Furthermore, we know that the influx of 4,000 to 6,000 people into a community will require, in the public good, zoning considerations that contemplate more roadway and highway facilities, additional public schools, expanded public utilities and extended fire and police protection. It is for this reason that county authorities are told their zoning decisions must be “[f]or the purpose of promoting the public health, safety, morals, comfort and general welfare, conserving the values of property throughout the county * * (Ill. Rev. Stat. 1967, ch. 34, par. 3151.) In our judgment, the amendatory zoning ordinance adopted in this case by the Board of Commissioners of Cook County did not promote this purpose.

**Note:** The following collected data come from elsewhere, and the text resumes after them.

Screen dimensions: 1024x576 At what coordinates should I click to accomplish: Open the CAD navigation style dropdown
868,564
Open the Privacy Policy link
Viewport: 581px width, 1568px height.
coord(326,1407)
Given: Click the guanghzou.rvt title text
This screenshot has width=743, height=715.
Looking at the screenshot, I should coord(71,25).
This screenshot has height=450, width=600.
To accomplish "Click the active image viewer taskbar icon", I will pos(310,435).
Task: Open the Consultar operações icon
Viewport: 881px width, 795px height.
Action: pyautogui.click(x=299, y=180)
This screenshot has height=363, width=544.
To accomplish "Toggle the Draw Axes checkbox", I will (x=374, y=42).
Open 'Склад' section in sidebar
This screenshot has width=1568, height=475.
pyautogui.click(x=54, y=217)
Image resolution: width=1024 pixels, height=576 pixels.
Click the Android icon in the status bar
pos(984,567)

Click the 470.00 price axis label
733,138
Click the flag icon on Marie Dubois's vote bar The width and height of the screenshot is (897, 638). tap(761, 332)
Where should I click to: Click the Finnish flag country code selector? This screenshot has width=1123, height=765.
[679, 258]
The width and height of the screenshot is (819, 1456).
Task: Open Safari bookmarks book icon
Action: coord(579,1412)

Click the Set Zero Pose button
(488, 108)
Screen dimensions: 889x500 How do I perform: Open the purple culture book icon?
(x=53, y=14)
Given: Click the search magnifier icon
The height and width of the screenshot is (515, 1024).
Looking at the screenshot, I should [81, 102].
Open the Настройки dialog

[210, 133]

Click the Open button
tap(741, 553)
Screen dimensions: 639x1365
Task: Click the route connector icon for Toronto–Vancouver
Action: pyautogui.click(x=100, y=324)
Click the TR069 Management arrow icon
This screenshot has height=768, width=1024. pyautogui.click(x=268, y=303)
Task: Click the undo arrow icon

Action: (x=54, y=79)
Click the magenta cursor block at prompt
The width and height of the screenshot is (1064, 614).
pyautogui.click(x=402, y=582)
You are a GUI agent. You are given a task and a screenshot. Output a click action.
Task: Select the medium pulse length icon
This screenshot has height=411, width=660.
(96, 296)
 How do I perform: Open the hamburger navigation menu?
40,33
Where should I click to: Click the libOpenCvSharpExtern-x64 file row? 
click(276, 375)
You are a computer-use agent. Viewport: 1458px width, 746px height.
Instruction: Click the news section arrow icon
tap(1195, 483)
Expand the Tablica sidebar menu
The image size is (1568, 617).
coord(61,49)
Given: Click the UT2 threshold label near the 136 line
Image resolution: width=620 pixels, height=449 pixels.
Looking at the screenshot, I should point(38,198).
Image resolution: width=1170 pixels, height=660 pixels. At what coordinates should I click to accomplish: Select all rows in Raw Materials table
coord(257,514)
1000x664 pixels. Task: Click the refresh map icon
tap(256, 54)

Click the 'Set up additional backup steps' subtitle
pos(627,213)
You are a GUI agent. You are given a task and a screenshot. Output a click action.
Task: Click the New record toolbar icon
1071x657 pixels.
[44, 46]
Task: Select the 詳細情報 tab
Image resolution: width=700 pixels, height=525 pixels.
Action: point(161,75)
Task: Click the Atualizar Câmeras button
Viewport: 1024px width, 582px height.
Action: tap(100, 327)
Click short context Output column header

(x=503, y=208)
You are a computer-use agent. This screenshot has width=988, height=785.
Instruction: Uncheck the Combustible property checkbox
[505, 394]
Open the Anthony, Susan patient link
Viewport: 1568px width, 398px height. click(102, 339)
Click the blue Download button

This is not a case, then, in which a zoning classification resulted *247in a relative gain to tire public and hardship to a property owner. As shown by a bare statement of the facts, the rezoning and special use were proposed by the owner of tire tract. The proposals were opposed by neighboring municipalities, the owners of abutting land and the owners of homes that were going to be adversely affected by the zoning change. These owners had the right to rely on the rule that a zoning classification will not be changed except for the public good. (See Northern Trust Co. v. City of Chicago, 4 Ill.2d 432, 123 N.E.2d 330; Central National Bank v. Village of Hoffman Estates, 10 Ill.App.3d 177, 293 N.E.2d 481.) They had the right to insist that the land use under the proposed rezoning be reasonable. (Sulzberger v. County of Peoria, 29 Ill.2d 532, 194 N.E.2d 287.) In a zoning context, use of land is reasonable when it is consistent with the public health, safety, morals and welfare. A change in zoning cannot be justified by the desires of certain individuals; it is justified only because the public welfare requires it. Wesemann v. Village of LaGrange Park, 407 Ill.81, 89, 94 N.E.2d 904.

Therefore, we conclude that measured by applicable standards of reasonableness, the decision of the Board of Commissioners of Cook County to rezone the 96-acre tract and grant the special use was an arbitrary and capricious exercise of its power to regulate the use and development of land within its jurisdiction. Public interest did not require rezoning of the tract from R-3, a single family, to R-6, a multiple-family use. The judgment is reversed and the cause is remanded with directions that the trial court grant the relief prayed by plaintiffs and the intervenor. Treadway v. City of Rockford, 28 Ill.2d 370, 192 N.E.2d 351; Garner v. City of Carmi, 28 Ill.2d 560, 192 N.E.2d 816.

Reversed and remanded with directions.

HAYES, P. J., and DOWNING, J., concur.